# QL Spaces, Insert only or Send



## jlb (Jun 1, 2011)

I'm just about to receive QL Spaces. What I was wondering is do any of you use it as a send effect? Or insert only? As there are presets for individual instruments, does it make more sense to use it as an insert on those instruments, or is the CPU hit too high? Or do you set up sends for each section? Very interested in how everyone is using it.

jlb


----------



## Ashermusic (Jun 1, 2011)

jlb @ Wed Jun 01 said:


> I'm just about to receive QL Spaces. What I was wondering is do any of you use it as a send effect? Or insert only? As there are presets for individual instruments, does it make more sense to use it as an insert on those instruments, or is the CPU hit too high? Or do you set up sends for each section? Very interested in how everyone is using it.
> 
> jlb



With the exception of something like a snare drum I never use reverb on insets, always on a bus accessed by sends. It gives you greater control and glues the sound of your instruments together.


----------



## jlb (Jun 1, 2011)

thanks Jay, I realise sends are normally the way to go, but I just read a review in sound on sound that said spaces is set up to use as an insert, because each instrument preset provided already has a wet/dry mix set, as opposed to using it as a send where you would normally have the fx on the send 100% wet? does this make sense?

jlb


----------



## Ashermusic (Jun 1, 2011)

jlb @ Wed Jun 01 said:


> thanks Jay, I realise sends are normally the way to go, but I just read a review in sound on sound that said spaces is set up to use as an insert, because each instrument preset provided already has a wet/dry mix set, as opposed to using it as a send where you would normally have the fx on the send 100% wet? does this make sense?
> 
> jlb



No :D 

All reverbs have this but almost universally they are used on busses. The latest version of Spaces has a checkbox for a Setting that says "Use as a send effect by default."


----------



## jlb (Jun 1, 2011)

ah nice so if you check the box it sets them to 100% wet?

jlb


----------



## JohnG (Jun 1, 2011)

Update to the latest version. Then, to set the reverb as a send effect, open QL Spaces in standalone, go to the "Settings" button, and the first box is "Use as a send effect by default"

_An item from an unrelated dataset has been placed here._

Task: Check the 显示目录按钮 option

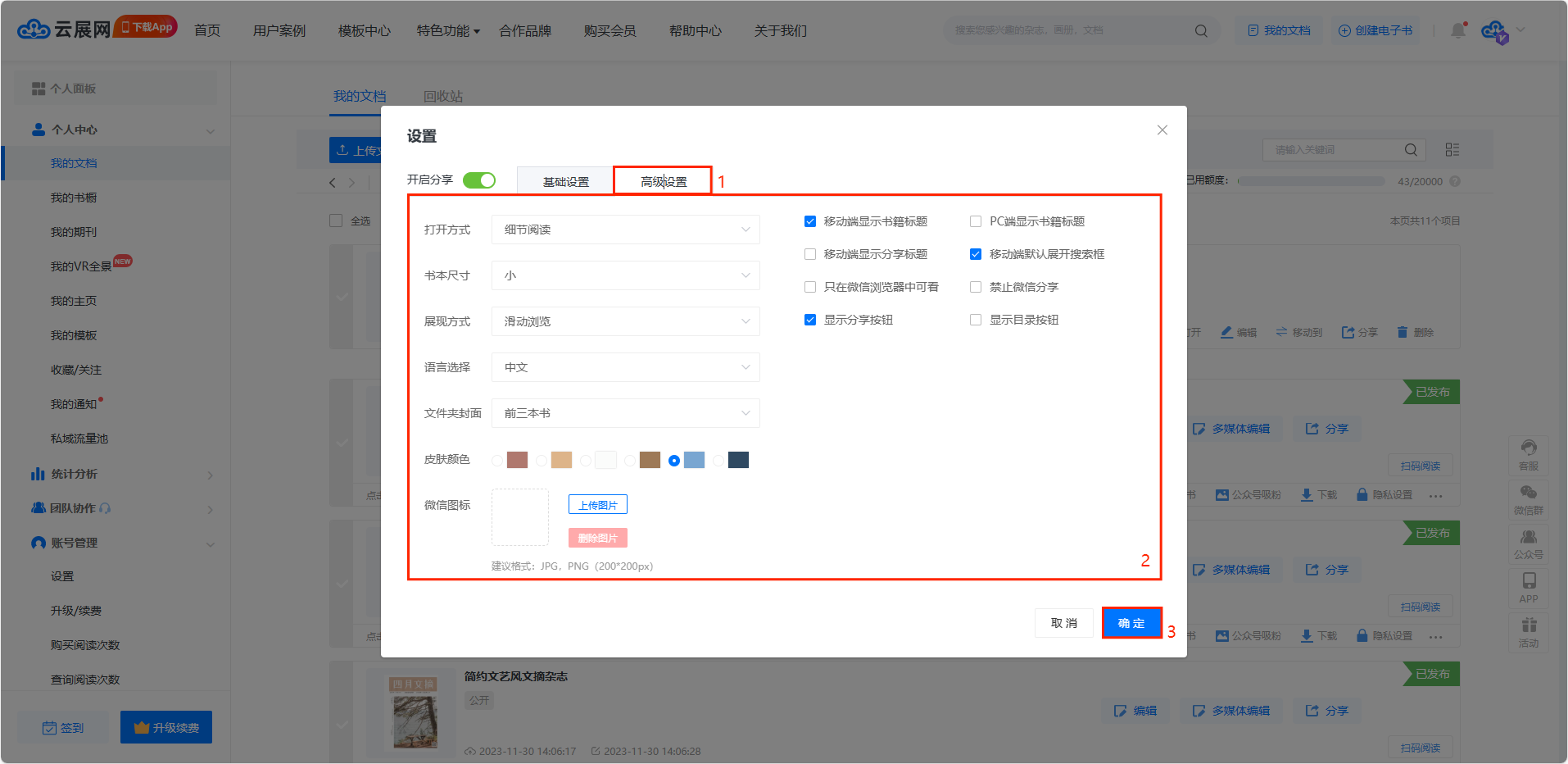Action: [976, 320]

If you check that box, it opens as a send. I agree with Jay that I don't think I'd normally use a reverb as an insert, so I keep this box checked.

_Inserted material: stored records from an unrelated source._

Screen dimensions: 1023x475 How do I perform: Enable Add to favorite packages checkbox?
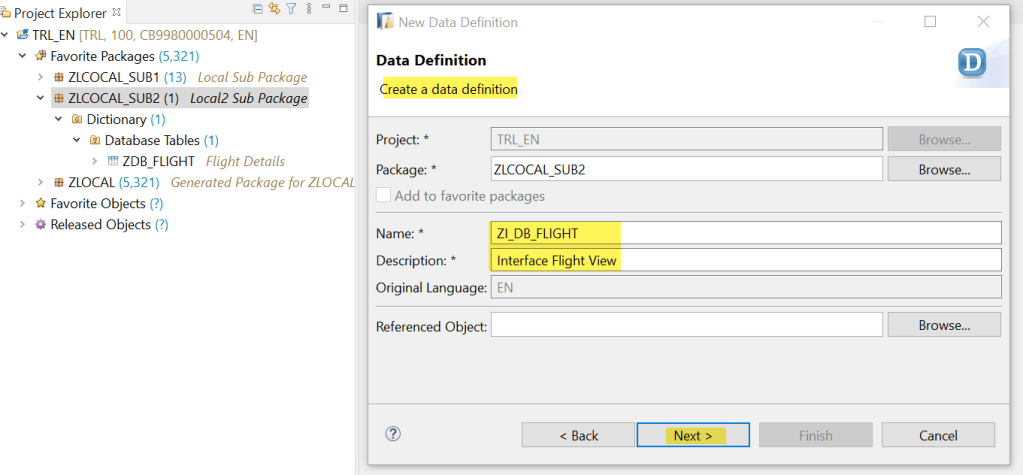point(383,196)
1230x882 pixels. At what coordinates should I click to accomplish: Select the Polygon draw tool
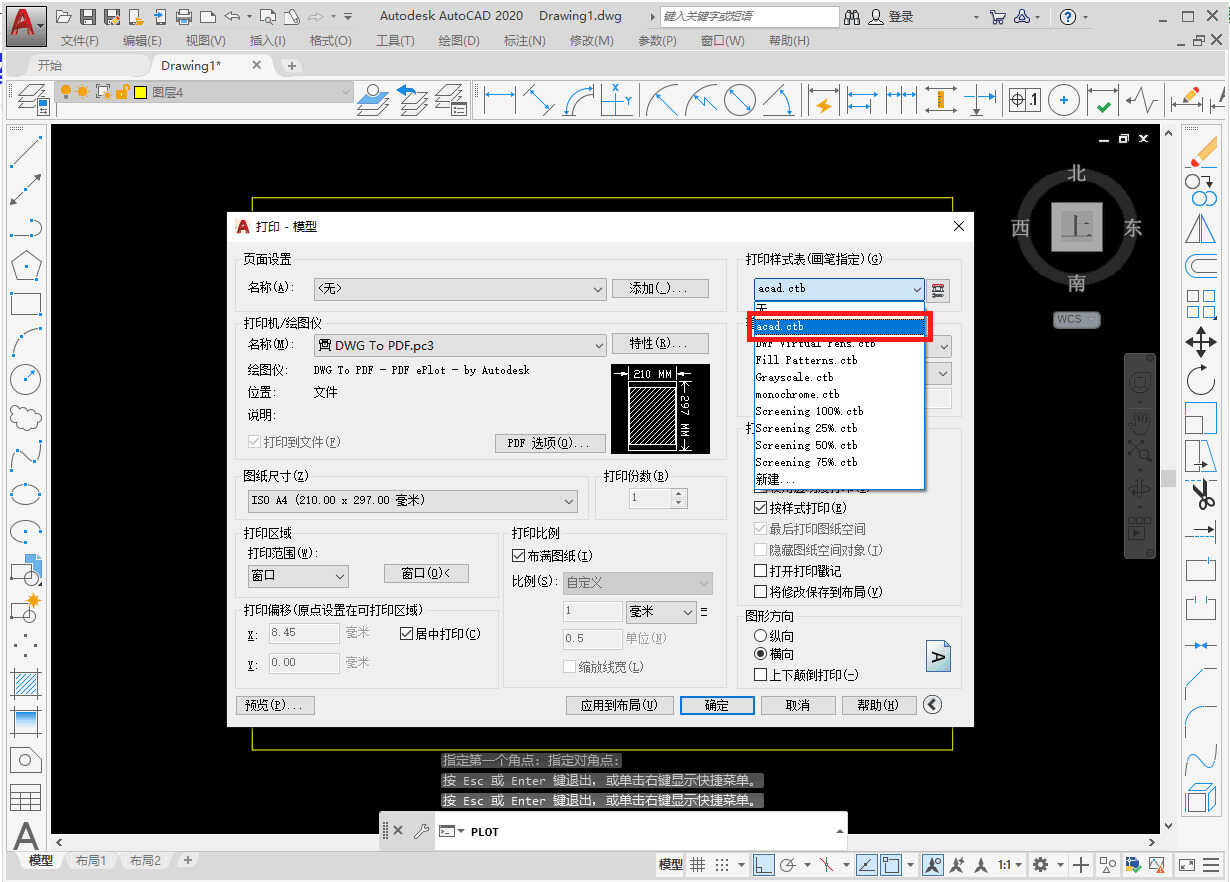(25, 266)
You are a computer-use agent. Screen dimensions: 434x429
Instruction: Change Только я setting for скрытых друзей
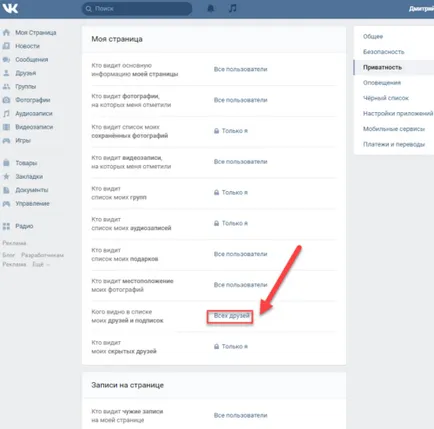click(231, 347)
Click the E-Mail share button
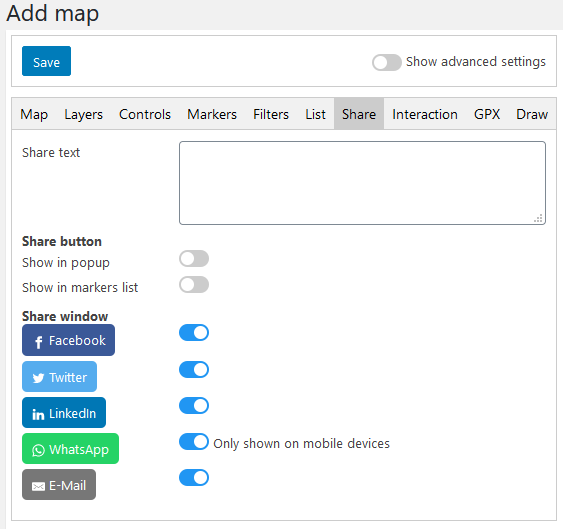 click(59, 484)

If you already have it in a project, you can turn the "Dry Signal" dial to zero. And the Wet Signal to -3 dB or so.


----------



## Ashermusic (Jun 1, 2011)

jlb @ Wed Jun 01 said:


> ah nice so if you check the box it sets them to 100% wet?
> 
> jlb



Actually it QL Spaces, it is a little different. Depending on which preset you load, it sets it to 0% dry but not 100% wet, more like 70=80%, which Nick Phoenix says works best with his IRs.


----------



## jlb (Jun 1, 2011)

JohnG @ Wed Jun 01 said:


> Update to the latest version. Then, to set the reverb as a send effect, open QL Spaces in standalone, go to the "Settings" button, and the first box is "Use as a send effect by default"
> 
> If you check that box, it opens as a send. I agree with Jay that I don't think I'd normally use a reverb as an insert, so I keep this box checked.
> 
> If you already have it in a project, you can turn the "Dry Signal" dial to zero. And the Wet Signal to -3 dB or so.



Great, thanks John


----------



## Dan Mott (Jul 7, 2011)

Bit late I know, but why would you set the wet number to -3? Shouldn't it be fully wet so that the dry signal is separate to the wet?

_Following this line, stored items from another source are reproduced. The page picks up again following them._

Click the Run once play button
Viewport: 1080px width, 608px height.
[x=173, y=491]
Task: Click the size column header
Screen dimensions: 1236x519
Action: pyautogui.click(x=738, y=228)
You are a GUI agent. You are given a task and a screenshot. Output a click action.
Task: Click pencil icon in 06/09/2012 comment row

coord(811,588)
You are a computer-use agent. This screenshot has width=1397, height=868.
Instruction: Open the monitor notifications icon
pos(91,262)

Just thought that as a send, the dry knob should be at 0 and the what at 100 percent?


----------



## Dan Mott (Jul 8, 2011)

Anyone?


----------



## EastWest Lurker (Jul 8, 2011)

Dan-Jay @ Thu Jul 07 said:


> Anyone?



I wrote: "which Nick Phoenix says works best with his IRs."


----------



## SvK (Jul 8, 2011)

yes fully wet....

What Nick is talking about is when you DONT use it as a send effect but instead directly on an instrument......

if its a send its always 100wet...


SvK


----------



## Ashermusic (Jul 8, 2011)

SvK @ Fri Jul 08 said:


> yes fully wet....
> 
> What Nick is talking about is when you DONT use it as a send effect but instead directly on an instrument......
> 
> ...



Not what he told me. unless I misunderstood him which is why patches like So. Californoia Hall do not load their presets 100% wet.


----------



## Dan Mott (Jul 9, 2011)

Cheers guys.

I was asking because if a send effect is not 100 percent wet, then if you decide to EQ your send effect, you will also be EQing your instrument that's sent to that send which is what I personally wouldn't want. I'd like to EQ that send completely seperate.


I did a test and putting the dry knob to 0% and the wet to 100% works best for me, and also like I'd treat any other send.


----------



## reberclark (Dec 28, 2021)

Ashermusic said:


> Actually it QL Spaces, it is a little different. Depending on which preset you load, it sets it to 0% dry but not 100% wet, more like 70=80%, which Nick Phoenix says works best with his IRs.


THIS is very good to know. I have been using Spaces 2 as a send effect and have been wondering about the 100% wet idea. Thanks for this.


----------



## reberclark (Dec 28, 2021)

SvK said:


> yes fully wet....
> 
> What Nick is talking about is when you DONT use it as a send effect but instead directly on an instrument......
> 
> ...


Is this correct? I have heard two arguments - one is that with the lowered wet percentage "Nick Phoenix likes it that way" and the other is "100% wet because it's a send effect". Which is correct when using Spaces2 as a send effect?


----------



## reberclark (Dec 29, 2021)

Anybody?


----------



## Henu (Dec 29, 2021)

Using a reverb as a send (and thus 0% dry signal), it will make no difference if you dial 10% or 100% for the wet as long as the dry signal keeps at 0%. It's basically just becomes the volume of the reverb then.

The 70/30- ratio most likely refers to using the reverb as an insert which makes way more sense.


----------



## reberclark (Dec 29, 2021)

Henu said:


> Using a reverb as a send (and thus 0% dry signal), it will make no difference if you dial 10% or 100% for the wet as long as the dry signal keeps at 0%. It's basically just becomes the volume of the reverb then.
> 
> The 70/30- ratio most likely refers to using the reverb as an insert which makes way more sense.


Thank you, Henu!


----------